Does the elisp interpreter that runs emacs have jit?
Only with v28, a year or two ago.
That's not a JIT. It uses `libgccjit` (IIRC the name), but the native code is produced ahead-of-time. JITs compile using info available on runtime, and native-comp doesn't do that. LuaJIT, by contrast, is a "real" JIT. Still, native-comp does speed things up considerably.
I'm a big lisp fan. I know about all of this, I used emacs for maybe a decade, and I still don't like elisp. I love the hackability of Emacs, but it's OK to dislike the language itself. Disliking semantic choices of the language doesn't mean I'm missing the point either!

And on "it's not just an extensibility language": in my experience this doesn't matter. I get that "well the editor itself is half written in elisp" and so vaguely that is superior, but it is only so in an academic sense.

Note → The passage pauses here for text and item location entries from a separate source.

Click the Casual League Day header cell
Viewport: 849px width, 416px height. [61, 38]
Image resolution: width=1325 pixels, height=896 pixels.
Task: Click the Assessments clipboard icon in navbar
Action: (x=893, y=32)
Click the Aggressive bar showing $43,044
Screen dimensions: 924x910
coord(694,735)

Expose the primitives for the editor in some API in _any_ langauge and you can basically achieve the same thing anyway, so pick a language that doesn't make me want to poke my eyeballs out with a hot skewer.

Sorry, rant over.

I think if you're just talking about writing extensions/packages (like magit) then the difference is not as big. But for using Emacs it makes a big difference. I can just start hacking on package code by redefining functions etc. and using/testing them straight away. The power of Emacs is not about being able to write extensions (most editors can do that), it's about being able to write tiny little bits of code to change your editing experience as you go. There are specific things in Elisp that make it good for this, like dynamically scoped variables. Writing extensions for other editors is always a "thing", a project. Writing Elisp to change how Emacs works is just using Emacs.
I will concede that you are probably a very different kind of Emacs user than I, since I pretty much exclusively used Elisp to set up and tune my editor to my liking as a totally independent act from actually using my editor to write programs.
For me, even when working on something besides my editor configuration, having access to the parts of the “editor primitives” makes for a lot of powerful one-off editing tools. It was relatively easy, for example, for me to us lsp features to get a list of undefined JS variables in the current scope and add them to the function argument list. And, since lsp and the other bits I put together are all in elisp, I could use jump-to-definition to quickly find the itnernals I need to make the change.
What you're describing is a feature of the system as a whole. You can have the same workflow with any dynamic, reflective environment. All Smalltalks give you the same ability to "jump to definition" of anything, turtles all the way down, and fiddle with those definitions. You could have the same ability in a system written in Lua - you just generally don't, because it requires designing the system as a whole specifically to allow it.